THE RECORDS ::
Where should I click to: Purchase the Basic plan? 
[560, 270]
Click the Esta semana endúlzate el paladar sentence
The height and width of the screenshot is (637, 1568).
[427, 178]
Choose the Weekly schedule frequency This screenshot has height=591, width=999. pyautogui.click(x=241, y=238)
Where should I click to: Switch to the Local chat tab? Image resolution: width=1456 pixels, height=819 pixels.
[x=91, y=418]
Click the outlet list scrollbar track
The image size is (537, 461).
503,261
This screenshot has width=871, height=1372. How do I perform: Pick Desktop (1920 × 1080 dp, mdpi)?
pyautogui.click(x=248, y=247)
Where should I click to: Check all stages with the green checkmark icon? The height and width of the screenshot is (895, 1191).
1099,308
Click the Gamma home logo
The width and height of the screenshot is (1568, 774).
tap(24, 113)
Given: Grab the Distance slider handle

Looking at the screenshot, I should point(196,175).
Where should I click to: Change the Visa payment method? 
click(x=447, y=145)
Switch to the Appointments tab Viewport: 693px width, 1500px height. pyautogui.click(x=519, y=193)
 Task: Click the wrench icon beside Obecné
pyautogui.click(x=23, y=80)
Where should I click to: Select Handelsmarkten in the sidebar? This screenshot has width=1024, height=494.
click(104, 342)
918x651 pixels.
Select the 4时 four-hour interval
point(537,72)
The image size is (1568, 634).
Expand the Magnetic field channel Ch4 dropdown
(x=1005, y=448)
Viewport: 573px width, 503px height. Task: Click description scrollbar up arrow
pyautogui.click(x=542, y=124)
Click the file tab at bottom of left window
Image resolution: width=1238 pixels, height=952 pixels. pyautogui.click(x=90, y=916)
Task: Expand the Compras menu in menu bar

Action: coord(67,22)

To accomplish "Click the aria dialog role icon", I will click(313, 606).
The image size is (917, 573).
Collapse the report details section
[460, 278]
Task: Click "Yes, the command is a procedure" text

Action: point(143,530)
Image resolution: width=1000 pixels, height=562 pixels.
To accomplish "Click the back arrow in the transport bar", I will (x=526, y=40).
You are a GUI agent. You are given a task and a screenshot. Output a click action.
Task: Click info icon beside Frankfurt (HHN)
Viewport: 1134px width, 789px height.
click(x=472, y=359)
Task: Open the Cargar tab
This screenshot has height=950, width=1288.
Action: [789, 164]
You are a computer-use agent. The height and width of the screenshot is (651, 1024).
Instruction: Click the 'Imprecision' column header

WORK INSTRUCTION :: Each line of the listing should be echoed back exactly.

FINAL ANSWER ::
Where should I click to: Purchase the Basic plan? 
[560, 270]
Click the Esta semana endúlzate el paladar sentence
The height and width of the screenshot is (637, 1568).
[427, 178]
Choose the Weekly schedule frequency This screenshot has height=591, width=999. pyautogui.click(x=241, y=238)
Where should I click to: Switch to the Local chat tab? Image resolution: width=1456 pixels, height=819 pixels.
[x=91, y=418]
Click the outlet list scrollbar track
The image size is (537, 461).
503,261
This screenshot has width=871, height=1372. How do I perform: Pick Desktop (1920 × 1080 dp, mdpi)?
pyautogui.click(x=248, y=247)
Where should I click to: Check all stages with the green checkmark icon? The height and width of the screenshot is (895, 1191).
1099,308
Click the Gamma home logo
The width and height of the screenshot is (1568, 774).
tap(24, 113)
Given: Grab the Distance slider handle

Looking at the screenshot, I should point(196,175).
Where should I click to: Change the Visa payment method? 
click(x=447, y=145)
Switch to the Appointments tab Viewport: 693px width, 1500px height. pyautogui.click(x=519, y=193)
 Task: Click the wrench icon beside Obecné
pyautogui.click(x=23, y=80)
Where should I click to: Select Handelsmarkten in the sidebar? This screenshot has width=1024, height=494.
click(104, 342)
918x651 pixels.
Select the 4时 four-hour interval
point(537,72)
The image size is (1568, 634).
Expand the Magnetic field channel Ch4 dropdown
(x=1005, y=448)
Viewport: 573px width, 503px height. Task: Click description scrollbar up arrow
pyautogui.click(x=542, y=124)
Click the file tab at bottom of left window
Image resolution: width=1238 pixels, height=952 pixels. pyautogui.click(x=90, y=916)
Task: Expand the Compras menu in menu bar

Action: coord(67,22)

To accomplish "Click the aria dialog role icon", I will click(313, 606).
The image size is (917, 573).
Collapse the report details section
[460, 278]
Task: Click "Yes, the command is a procedure" text

Action: point(143,530)
Image resolution: width=1000 pixels, height=562 pixels.
To accomplish "Click the back arrow in the transport bar", I will (x=526, y=40).
You are a GUI agent. You are given a task and a screenshot. Output a click action.
Task: Click info icon beside Frankfurt (HHN)
Viewport: 1134px width, 789px height.
click(x=472, y=359)
Task: Open the Cargar tab
This screenshot has height=950, width=1288.
Action: [789, 164]
You are a computer-use agent. The height and width of the screenshot is (651, 1024).
Instruction: Click the 'Imprecision' column header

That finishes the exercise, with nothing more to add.